*GOAL OF THE EXERCISE*
Put the lines of all the entries below into a numbered list, omitting any blank lines and excluding the pictures.

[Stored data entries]

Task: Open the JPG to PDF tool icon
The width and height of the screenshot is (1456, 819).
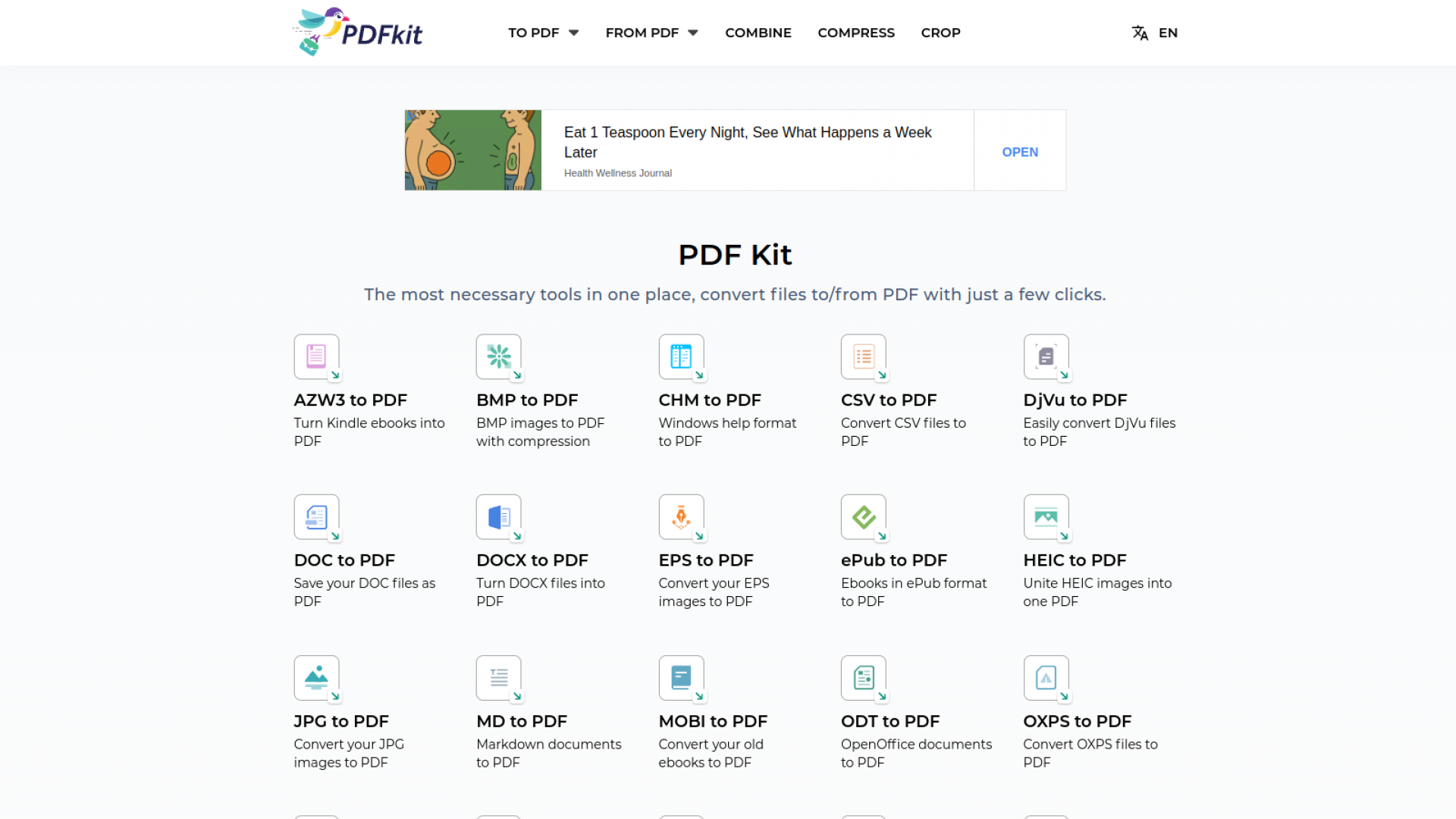Action: [x=316, y=679]
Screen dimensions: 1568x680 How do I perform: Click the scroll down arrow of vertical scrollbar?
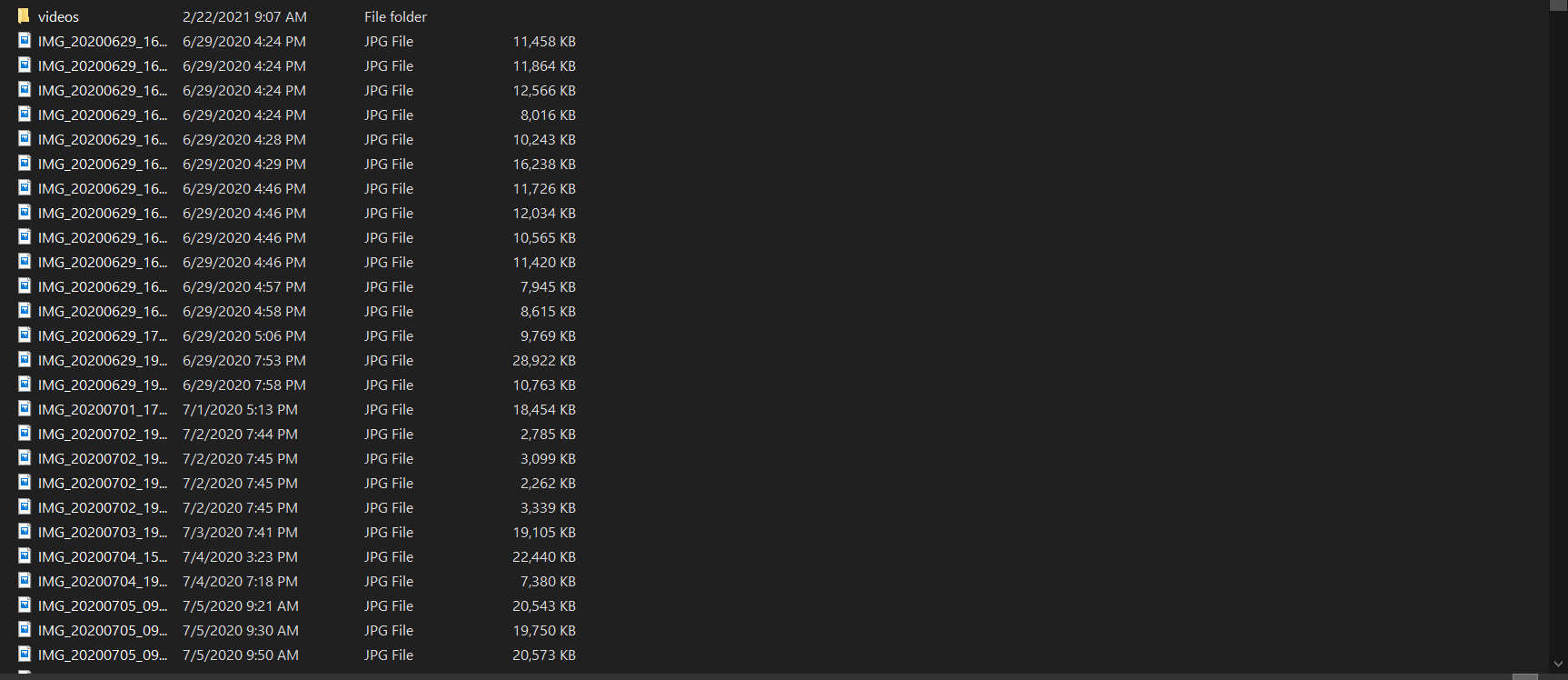point(1558,665)
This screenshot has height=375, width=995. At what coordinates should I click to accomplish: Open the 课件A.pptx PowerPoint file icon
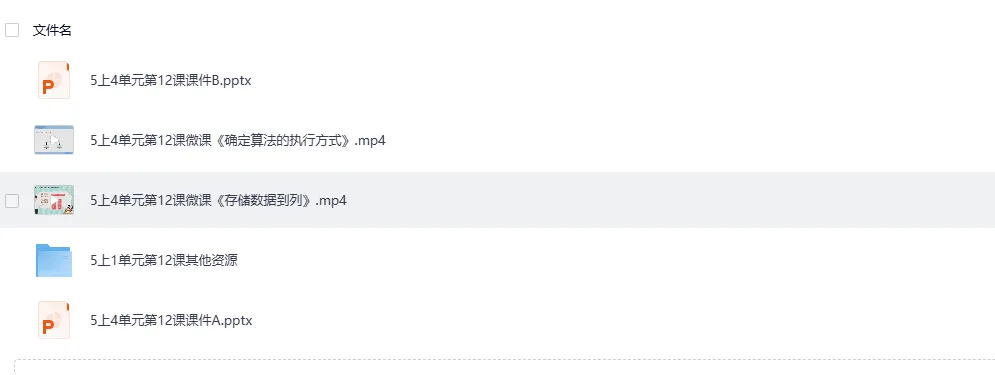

*RESPONSE FOR THIS EXERCISE*
1. Task: Open the JPG to PDF tool icon
2. The width and height of the screenshot is (1456, 819).
3. Action: [x=316, y=679]
4. Screen dimensions: 1568x680 How do I perform: Click the scroll down arrow of vertical scrollbar?
5. point(1558,665)
6. This screenshot has height=375, width=995. At what coordinates should I click to accomplish: Open the 课件A.pptx PowerPoint file icon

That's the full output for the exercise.